Ne zaman bu hale gelindi? Niçin oldu? Belirsizliğin tabakasında takılıp kaldık. Ama gerçek olan şu ki bu çağın yeniliklerine yenilen duygularımız, bilip bilmeden kurduğumuz önyargılarımız ve güven duygusunun kör kuyularda üstü örtük bir şekilde sömürülüp gidişi…
Bu sorunun kaynağı belirli belirsiz; bu durumu düzeltecek ne ihanetler ne de duygusal sarsılmalar var. Belki de önce düzeltmeyi kendimizden başlarsak kime, nasıl davranacağımızı öğreniriz. İlk başta saygıyla, sonra sevgiyle hareket ederek duygusal boğulmaların önüne geçebilir, sağlam temeller atabiliriz.
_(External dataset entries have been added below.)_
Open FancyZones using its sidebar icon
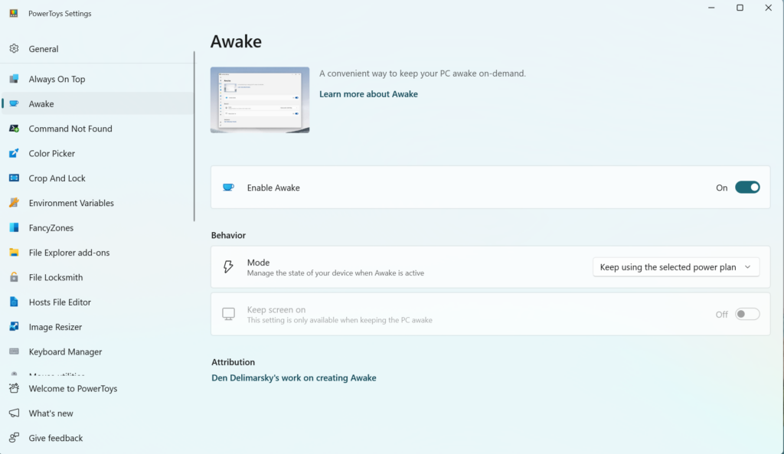The image size is (784, 454). pos(15,227)
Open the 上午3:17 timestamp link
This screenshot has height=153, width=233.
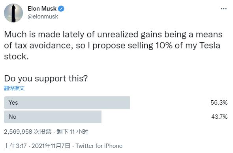tap(15, 146)
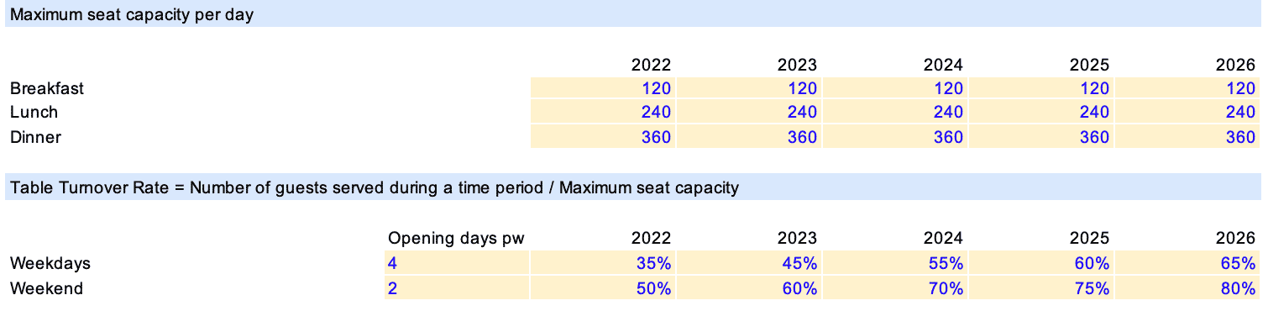Select Weekend turnover rate 80% cell
1268x311 pixels.
click(x=1187, y=288)
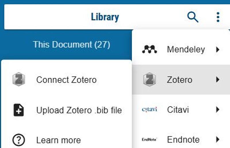Open the Learn more link
Image resolution: width=230 pixels, height=148 pixels.
tap(58, 140)
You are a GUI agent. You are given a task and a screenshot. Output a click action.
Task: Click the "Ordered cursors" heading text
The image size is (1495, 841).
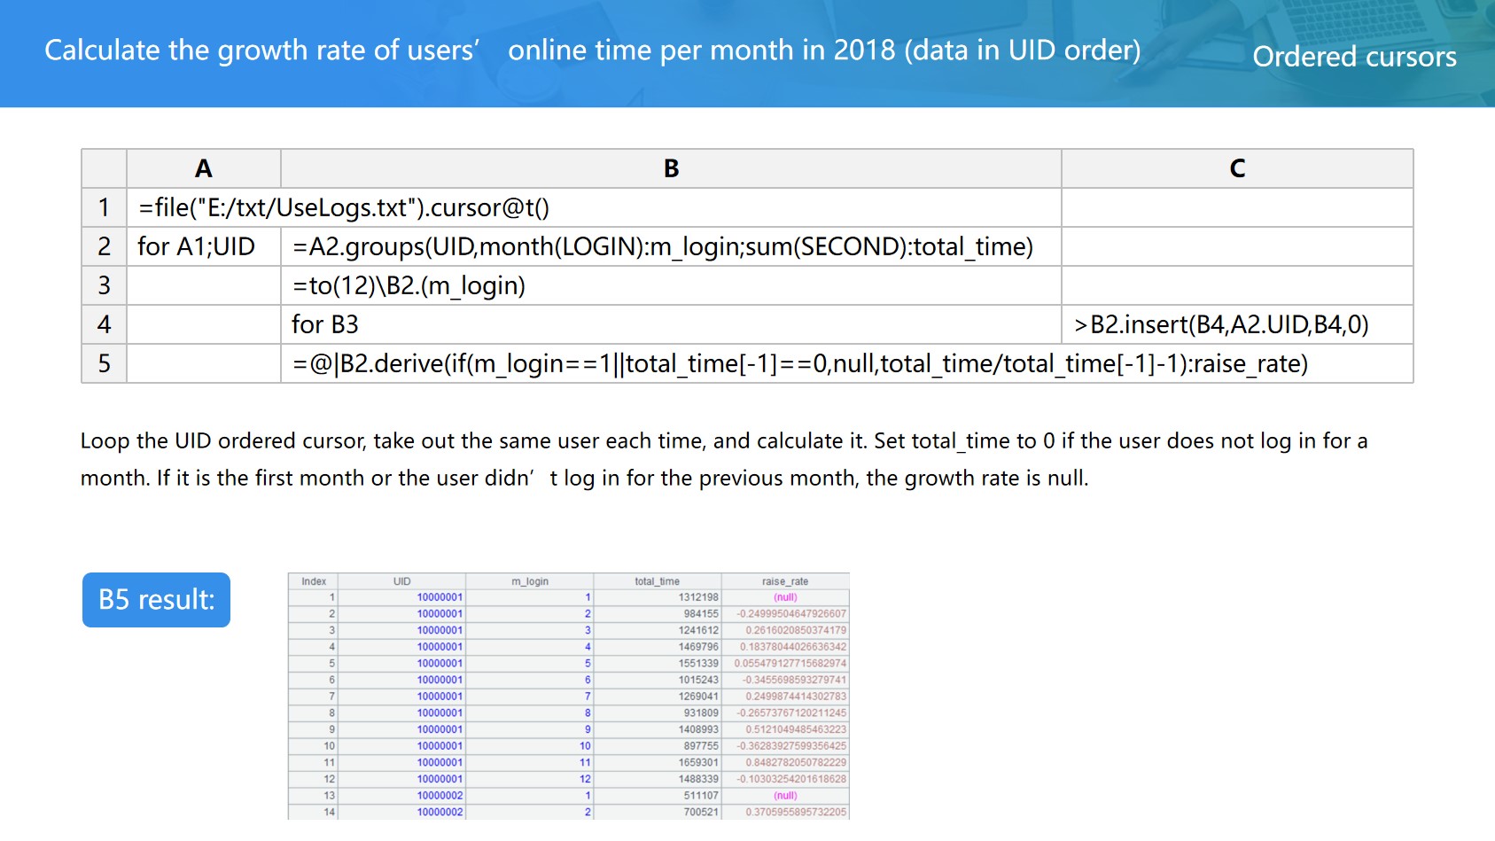1353,57
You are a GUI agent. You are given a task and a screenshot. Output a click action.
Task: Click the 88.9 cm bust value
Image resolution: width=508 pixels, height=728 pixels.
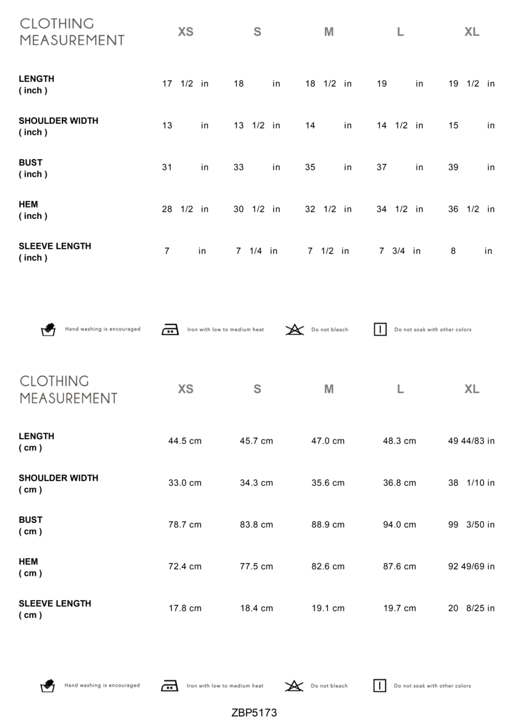pyautogui.click(x=328, y=525)
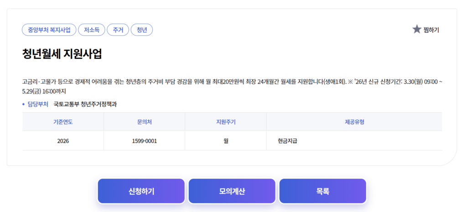
Task: Select the 문의처 column header
Action: pos(144,122)
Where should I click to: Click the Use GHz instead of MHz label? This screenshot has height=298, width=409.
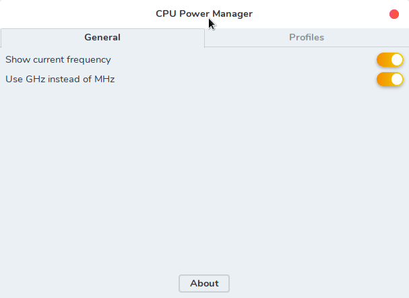click(60, 80)
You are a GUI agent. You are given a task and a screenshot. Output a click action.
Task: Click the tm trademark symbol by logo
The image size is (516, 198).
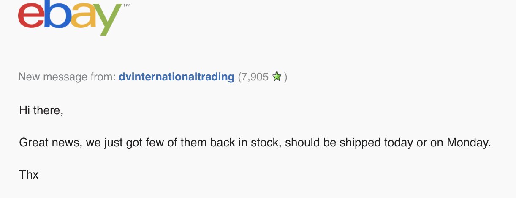[x=128, y=6]
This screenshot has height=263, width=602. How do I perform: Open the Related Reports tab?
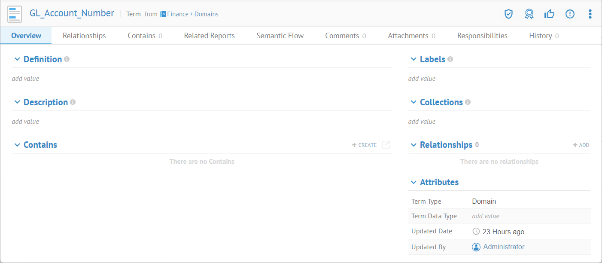point(209,36)
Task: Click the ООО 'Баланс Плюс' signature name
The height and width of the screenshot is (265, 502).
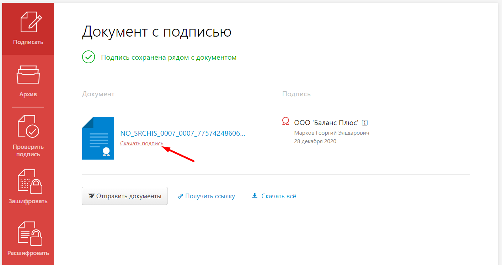Action: tap(326, 123)
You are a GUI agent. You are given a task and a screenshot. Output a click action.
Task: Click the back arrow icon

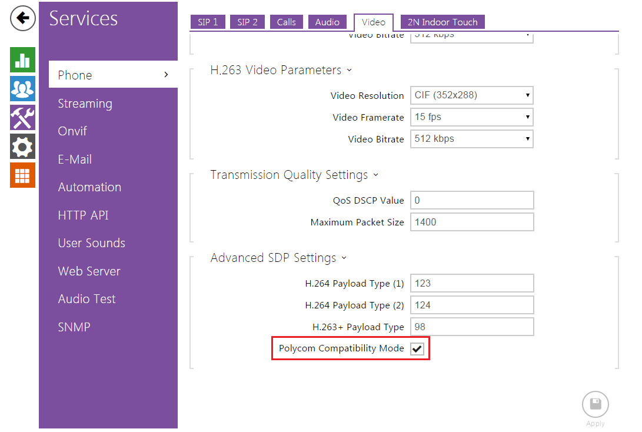22,19
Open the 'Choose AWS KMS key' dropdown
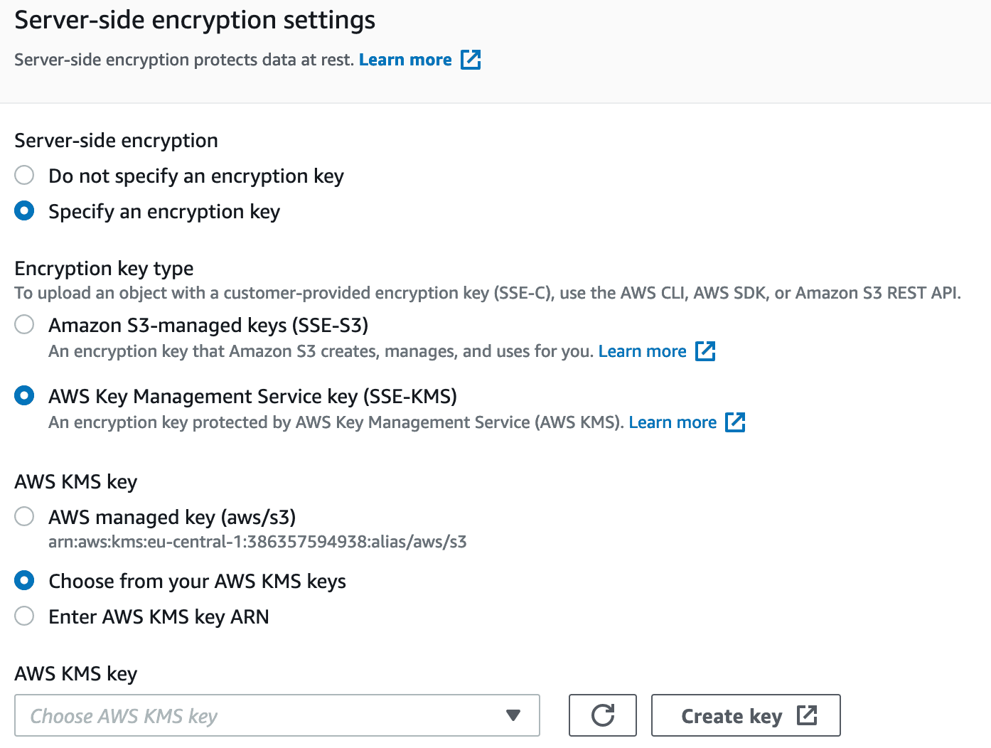 [263, 715]
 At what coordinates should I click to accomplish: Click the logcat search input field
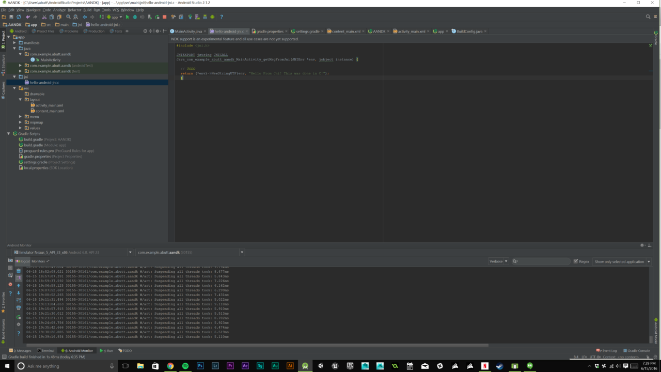(544, 261)
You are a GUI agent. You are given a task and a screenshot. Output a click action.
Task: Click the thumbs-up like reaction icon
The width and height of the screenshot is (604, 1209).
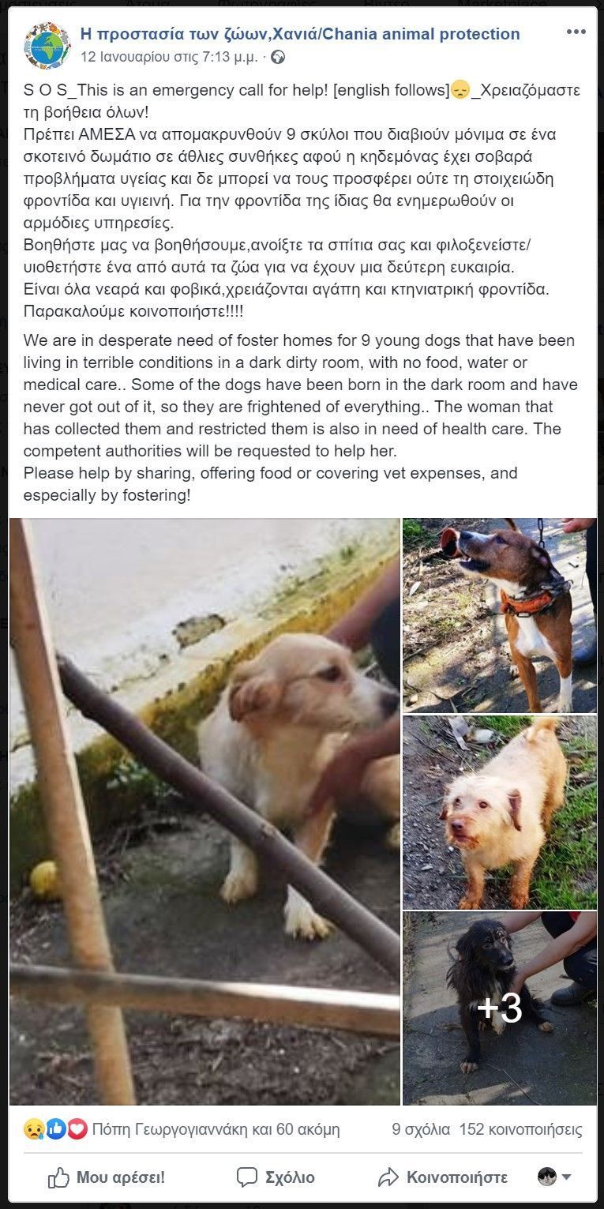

Karşımızdaki kişinin ne halde olduğunu, neler yaşadığını, kaç gündüz ve kaç geceyi nasıl geçirdiğini bilmeden; kimin neden suskun, neden güldüğünü anlamadan; ruhunda yanan acıların derinliklerini görmeden, onun hangi trende kaçıncı kez kimleri kaybettiğini, neler için şiirler ya da kitaplar yazdığını bilemeyiz.
Kırgınlıkların yüreklere ne kadar ağır geldiğini; kimin hangi yarasının ne şekilde kapanmaya ihtiyaç duyduğunu bilmeden, başkalarının yarası olmamayı ve yara almadan bu döngüyü iyileştirmeyi seçmeliyiz.
Kendimizden başlayarak sarılması gereken yaraları sarmalıyız. Olması gerektiği gibi, insani ve duygusal bir dayanışma ile mücadele edip yok olmak yerine var olmayı seçmeliyiz.